**What the task asks:** Print exactly the first lines of the records. Stop after the line containing "The width and", and leave every picture out.

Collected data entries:
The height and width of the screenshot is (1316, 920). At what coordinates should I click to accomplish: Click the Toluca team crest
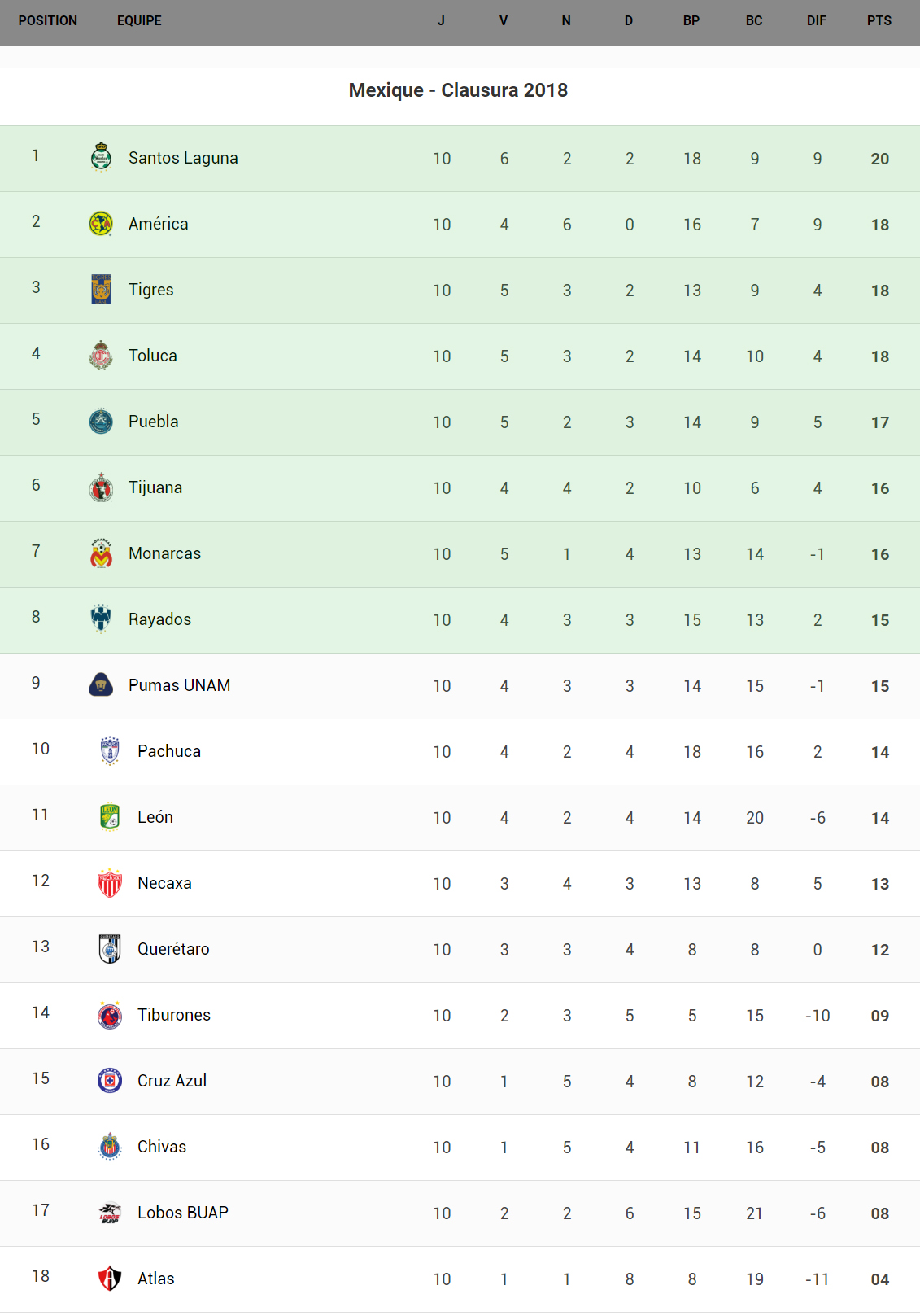tap(101, 356)
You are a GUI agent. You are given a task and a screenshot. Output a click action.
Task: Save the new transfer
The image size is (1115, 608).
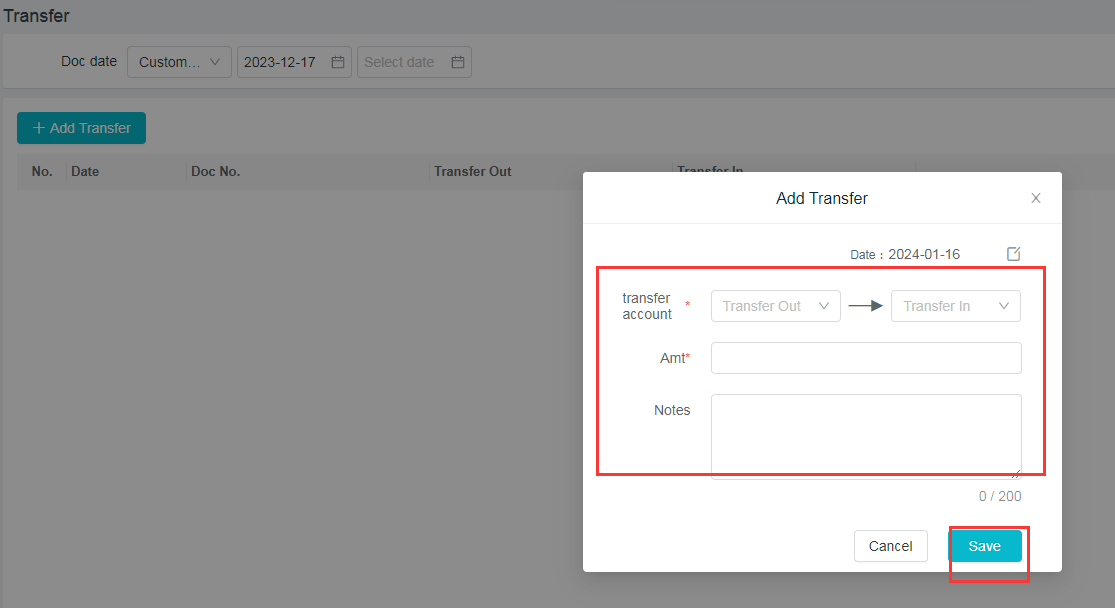coord(984,546)
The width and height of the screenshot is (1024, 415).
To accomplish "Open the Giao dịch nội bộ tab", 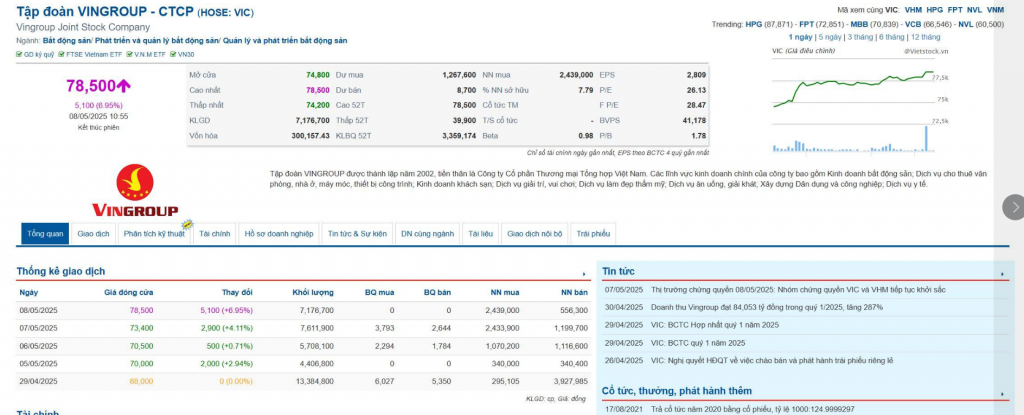I will [x=535, y=233].
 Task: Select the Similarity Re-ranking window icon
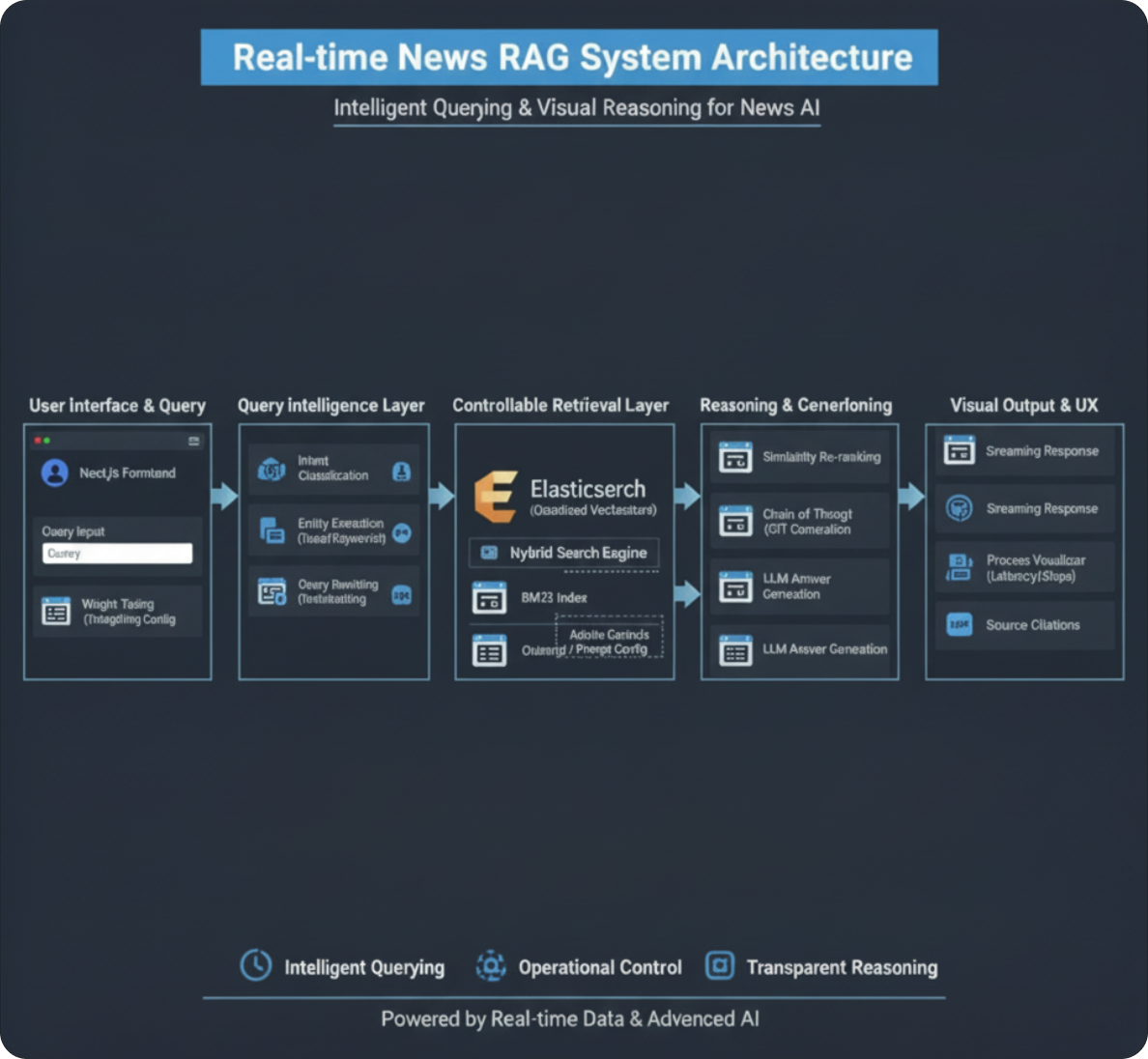click(x=735, y=457)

**Final answer:**
The height and width of the screenshot is (1316, 920). At what coordinates should I click to accomplish: Click the Toluca team crest
tap(101, 356)
You are a GUI agent. You are given a task and a screenshot. Output a click action.
Task: Save the new transfer
The image size is (1115, 608).
coord(984,546)
The width and height of the screenshot is (1024, 415).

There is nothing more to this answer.